No caso sub judice a Apelante insurge-se quanto à subdivisão que a devedora fez no Plano de Recuperação de entre os créditos comuns, distinguindo os “Credores Financeiros, comuns” (contemplados na alínea iv)) da “Dívida referentes a bens e serviços”(credores contemplados na alínea vi)) em categorias distintas, apesar de todos assumirem a natureza de créditos comuns, tendo com tal distinção consagrado condições diferenciadas, muito mais desfavoráveis para aqueles últimos, sem que se perceba as razões que estiveram subjacentes a essa distinção e sem que se possa aferir da justeza dessa diferenciação.
Efectivamente o art. 17º-C nº 3 al. d) do CIRE com a redação que lhe foi introduzida pela Lei nº 9/2022 de 11.01 permite ao devedor apresentar proposta de classificação dos credores afectados pelo plano de recuperação em categorias distintas, de acordo com a natureza dos respectivos créditos, em credores garantidos, privilegiados, comuns e subordinados e querendo, de entre estes, refletir o universo de credores da empresa em função da existência de suficientes interesses comuns, designadamente nos seguintes termos: i) trabalhadores, sem distinção da modalidade do contrato; ii) sócios; iii) entidades bancárias que tenham financiado a empresa; iv) fornecedores de bens e prestadores de serviços; v) credores públicos.
Essa faculdade não é destituída de interesse porquanto se assim fizer, apresentando uma classificação dos credores diferente da que habitualmente se apresenta para efeitos de liquidação na insolvência e, se a lista provisória de credores for elaborada de acordo com a classificação proposta pelo devedor, caso o juiz não determine a sua alteração ao abrigo do art. 17º-D nº 5 do CIRE, poderá o devedor ulteriormente apresentar um plano de recuperação no qual trate de forma diferente créditos da mesma natureza, bastando para isso que os classifique em categorias distintas, porque a aferição da violação ou não do princípio da igualdade far-se-á em função da classificação dos credores apresentada pelo devedor se não merecer alterações determinadas pelo juiz, conforme se extrai das regras que agora constam do art. 17º-F nº 7 al. b) e c) do CIRE.
Não obstante, como já atrás ficou dito, estas alterações não se aplicam ao caso sub judice, de modo que, em rigor a devedora não pode socorrer-se da alegação de que os credores inseridos na mesma categoria são tratados de forma igual e proporcional aos créditos no plano que foi homologado.
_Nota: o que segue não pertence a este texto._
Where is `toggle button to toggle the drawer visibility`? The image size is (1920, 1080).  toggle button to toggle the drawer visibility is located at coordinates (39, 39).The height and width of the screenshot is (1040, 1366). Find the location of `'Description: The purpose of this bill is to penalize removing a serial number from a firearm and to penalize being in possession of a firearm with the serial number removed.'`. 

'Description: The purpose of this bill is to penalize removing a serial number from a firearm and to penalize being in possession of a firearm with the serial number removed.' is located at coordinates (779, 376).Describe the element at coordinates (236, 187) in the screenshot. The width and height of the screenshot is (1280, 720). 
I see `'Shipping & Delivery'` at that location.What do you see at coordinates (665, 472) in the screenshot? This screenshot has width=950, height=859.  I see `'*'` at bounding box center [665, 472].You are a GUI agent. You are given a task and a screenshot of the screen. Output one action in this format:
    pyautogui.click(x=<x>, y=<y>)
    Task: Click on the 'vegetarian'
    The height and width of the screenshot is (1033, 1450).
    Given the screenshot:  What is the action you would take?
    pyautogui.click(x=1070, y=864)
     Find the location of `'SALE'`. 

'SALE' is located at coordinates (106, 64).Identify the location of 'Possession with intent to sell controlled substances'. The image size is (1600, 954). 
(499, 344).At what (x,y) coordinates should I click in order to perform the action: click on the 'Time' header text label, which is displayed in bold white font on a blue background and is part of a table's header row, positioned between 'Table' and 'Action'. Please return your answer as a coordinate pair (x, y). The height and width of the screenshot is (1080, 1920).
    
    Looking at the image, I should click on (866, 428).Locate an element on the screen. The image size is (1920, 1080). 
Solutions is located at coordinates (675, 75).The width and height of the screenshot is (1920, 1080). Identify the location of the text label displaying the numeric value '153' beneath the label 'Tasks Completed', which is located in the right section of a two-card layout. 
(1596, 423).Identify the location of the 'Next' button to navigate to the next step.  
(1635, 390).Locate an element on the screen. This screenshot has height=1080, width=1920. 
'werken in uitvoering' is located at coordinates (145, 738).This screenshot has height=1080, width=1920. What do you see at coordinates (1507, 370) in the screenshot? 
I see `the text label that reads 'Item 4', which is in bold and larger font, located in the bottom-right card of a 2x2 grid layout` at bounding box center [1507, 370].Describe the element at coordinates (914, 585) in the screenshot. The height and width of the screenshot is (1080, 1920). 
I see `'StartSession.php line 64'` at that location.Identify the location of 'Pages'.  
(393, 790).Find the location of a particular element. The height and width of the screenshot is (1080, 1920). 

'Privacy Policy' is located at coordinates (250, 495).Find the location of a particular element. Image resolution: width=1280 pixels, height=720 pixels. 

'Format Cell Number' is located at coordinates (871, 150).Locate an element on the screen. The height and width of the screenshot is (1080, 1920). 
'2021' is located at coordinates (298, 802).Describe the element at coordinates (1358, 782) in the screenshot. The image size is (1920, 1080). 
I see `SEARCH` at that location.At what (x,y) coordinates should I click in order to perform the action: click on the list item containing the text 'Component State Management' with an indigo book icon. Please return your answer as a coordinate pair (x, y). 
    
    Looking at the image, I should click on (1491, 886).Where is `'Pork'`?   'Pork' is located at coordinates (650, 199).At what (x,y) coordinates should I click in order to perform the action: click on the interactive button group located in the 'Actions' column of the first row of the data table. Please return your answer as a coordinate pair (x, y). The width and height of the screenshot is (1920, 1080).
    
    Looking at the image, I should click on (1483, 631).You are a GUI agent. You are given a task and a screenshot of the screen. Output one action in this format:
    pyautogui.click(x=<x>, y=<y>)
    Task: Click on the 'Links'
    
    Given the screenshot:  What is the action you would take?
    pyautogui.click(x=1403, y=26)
Tendo isso em consideração e, não sendo de aferir a pretensa violação do principio da igualdade em função das distintas categorias que a devedora entendeu atribuir aos credores, mas em função da mesma natureza comum que partilham os credores comuns financeiros e os credores comuns não financeiros, é sem grande esforço que se concorda com a análise sustentada pela aqui Apelante, resultando do Plano de Recuperação homologado pela sentença recorrida, a nosso ver, uma quebra do princípio da igualdade de credores inexplicável dada a total omissão no plano das razões que motivaram tal diferenciação, não bastando a natureza financeira ou não financeira do credor comum ( diferentemente se passa quanto aos bancos que beneficiem de garantias ou privilégios, cujo tratamento distinto não é questionado).
A existirem razões para a apontada diferenciação as mesmas deviam assumir carácter objectivo e deviam constar do próprio plano e não constam, tendo sido dado um tratamento diferenciado a credores que por princípio deveriam ter as mesmíssimas condições de reembolso dos créditos mas cujas condições são substancialmente distintas, tendo sido concedido um tratamento privilegiado e muito mais favorável aos credores comuns que assumem natureza financeira do que aos credores, também eles comuns, que foram fornecedores de bens e serviços, sem que se descortine os motivos.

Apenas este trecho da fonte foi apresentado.